WASHINGTON (MaceNews) –  Numbers, graphs, plaintive accounts from hospitals and communities, bereaved relatives – the worst week so far goes on and there’s no way to sugarcoat it.

New cases are leveling off but past infections keep leading to deaths now in numbers never seen before. The medical experts hope deaths are getting close to peaking. They hope social distancing is not peaking.

For Christians, Good Friday arrives with empty churches. Easter sunrise services will mostly be in the shade, indoors though there are some surreptitious gatherings being planned and in fact are permitted in some states, if worshippers say separated enough.

The president and vice president and members of the Corona Virus Task Force try to be encouraging about those new cases, about the promise of a leveling off of the curve, how that suggests in a week and a half to three weeks the death count will start to go down. The viewer tends to assume they are trying a little too hard to lean against the bad news that’s happening now.

The latest briefing Thursday evening was no different.

“We are supremely confident in the magnificent future that awaits the American people,” President Trump read from his prepared remarks. Now, though, he leavens his remarks with reality. “You can never do anything about the people that lost their loved ones … . I’m not sure a lot of people will ever be the same.”

The numbers he and the Task Force members did not update are hard to absorb. Sunday through Thursday 7,157 Americans or thereabouts have died. Of the 16.691 total U.S. deaths about 7,067 have been in New York State where the epicenter of the epicenter is a neighborhood in Queens. Hundreds more die at home, never having been formally diagnosed.

In a day or two there will have been 100,000 reported virus deaths worldwide.

It took eight months of bombing during the fabled Blitz of Britain to kill 41,000 people, a period incidentally in which suicides and drunkenness declined.

Raising hopes about reopening the country, where about 90% of the population are staying at home, is a natural impulse, particularly for a president who says he wants to be a “cheerleader” for the country.

Most governors and mayors are not preparing to tell the people that elected them to go back to work any time soon, regardless of what the White House advises.

As detailed in the previous day’s White House Watch, the virus can be fenced in but not eradicated. The fence will be surveillance testing to see where it’s going. Contact tracers, who don’t need to be medical personnel, will be tracking down those who were close enough to transmit or catch the disease. Someday a vaccine will make the fence much higher.

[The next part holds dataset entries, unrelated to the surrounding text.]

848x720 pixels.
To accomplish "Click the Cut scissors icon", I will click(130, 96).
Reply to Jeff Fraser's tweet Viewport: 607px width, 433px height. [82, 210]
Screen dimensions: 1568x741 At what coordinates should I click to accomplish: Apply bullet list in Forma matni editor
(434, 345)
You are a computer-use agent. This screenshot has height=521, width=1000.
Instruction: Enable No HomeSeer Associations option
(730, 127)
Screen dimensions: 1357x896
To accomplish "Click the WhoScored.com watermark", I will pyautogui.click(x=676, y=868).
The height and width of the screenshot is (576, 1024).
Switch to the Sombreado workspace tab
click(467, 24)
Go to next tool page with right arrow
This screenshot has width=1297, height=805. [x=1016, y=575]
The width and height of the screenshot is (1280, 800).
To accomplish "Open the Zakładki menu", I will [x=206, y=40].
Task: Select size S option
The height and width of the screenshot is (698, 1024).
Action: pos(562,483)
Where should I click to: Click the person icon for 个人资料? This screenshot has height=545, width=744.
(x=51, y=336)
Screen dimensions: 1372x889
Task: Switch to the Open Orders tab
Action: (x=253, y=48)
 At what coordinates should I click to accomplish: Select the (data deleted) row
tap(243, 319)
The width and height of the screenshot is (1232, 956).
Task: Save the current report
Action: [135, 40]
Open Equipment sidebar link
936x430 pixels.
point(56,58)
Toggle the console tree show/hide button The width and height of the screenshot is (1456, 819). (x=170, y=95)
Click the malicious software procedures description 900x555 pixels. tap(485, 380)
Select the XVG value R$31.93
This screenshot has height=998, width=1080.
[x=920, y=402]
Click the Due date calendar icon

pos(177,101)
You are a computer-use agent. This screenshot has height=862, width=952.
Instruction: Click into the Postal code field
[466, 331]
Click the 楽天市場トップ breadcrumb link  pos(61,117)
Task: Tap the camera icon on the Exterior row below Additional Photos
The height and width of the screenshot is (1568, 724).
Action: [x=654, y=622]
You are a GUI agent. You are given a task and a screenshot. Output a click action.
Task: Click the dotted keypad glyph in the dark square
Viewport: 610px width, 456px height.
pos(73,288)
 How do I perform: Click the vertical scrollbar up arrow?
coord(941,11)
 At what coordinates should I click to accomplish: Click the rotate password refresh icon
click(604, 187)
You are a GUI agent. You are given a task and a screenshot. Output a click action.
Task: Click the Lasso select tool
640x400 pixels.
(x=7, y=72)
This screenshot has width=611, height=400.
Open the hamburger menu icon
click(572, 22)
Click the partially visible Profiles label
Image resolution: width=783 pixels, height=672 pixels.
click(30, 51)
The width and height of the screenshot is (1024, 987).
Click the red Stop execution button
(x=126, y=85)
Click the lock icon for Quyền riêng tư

There will be tens of thousands of contact tracers, most of them probably volunteers. There will also be antibody tests that clearly show who has become immune.

Still, when the question is raised it is often where that system of testing and tracing is right now or when will it be “adequate” to become that fence around the virus.

Again, Thursday night, “How can you in the administration discuss the possibility of reopening the country when the administration is not having an adequate nationwide testing system for this virus?” The question was from the network President Trump despises, CNN.

America has “the best testing system in the world,” was the president’s answer. “But there are certain sections … of the country that are in phenomenal shape.”

“What we’ll be doing in the very near future is going to certain areas of our country and do massive testing,” he continued.

Testing everyone in a country of 325 million people? “That’s not going to happen,” he said.

“We want to have it and we’re going to see if we have it,” he said. “Do you need it? No. Is it a nice thing to do? Yes.”

So,  breaking that all down, the president is actually correct, that you don’t need to test 325 million people to build a fence around the virus. You do need a certain proportion of the population sampled with surveillance testing. You need followup from the contact tracers. You need immunity testing, a separate procedure.

The testing regime is finally being built aggressively. As noted in Wednesday night’s briefing, more hospital administrators and laboratory technicians still have to learn to use new processes that return testing results in minutes, something that’s hardly gotten started.

So the main problem with that entire exchange is the word “adequate” in the question. In total the testing system in the United States, even at 125,000 tests a day, is not just inadequate or hardly adequate, it’s nonexistent at nearly the scope it needs to have. It’s a big country.

Vice President Mike Pence was somewhat more straightforward Thursday night but again, with little reference to time. “We’re moving every day toward meeting that moment,” he said, when testing will meet the need.

During the day the NIH’s Task Force expert Tony Fauci said, “I wouldn’t reopen New York until you can do containment.” That also didn’t answer the question of when and he did not need to explain how far is containment from the current lockdown mitigation.

Does anyone who listens to the news think April 30 is the end of social distancing? Does anyone think any large part of the economy will have reopened by mid May?

Thursday was the first time the few reporters who can still be accommodated in a socially distanced White House press briefing room were all administered a virus test, using the speedy procedure that can be finished in a few minutes. Apparently no one proved positive.

“I think we’re going to open up strong,” President Trump repeated. “I think we’re going to open up very successfully. And I’d like to say even more successfully than before.”

He’s reported to be assembling a separate task force of government officials and private business executives to begin to study how to do it.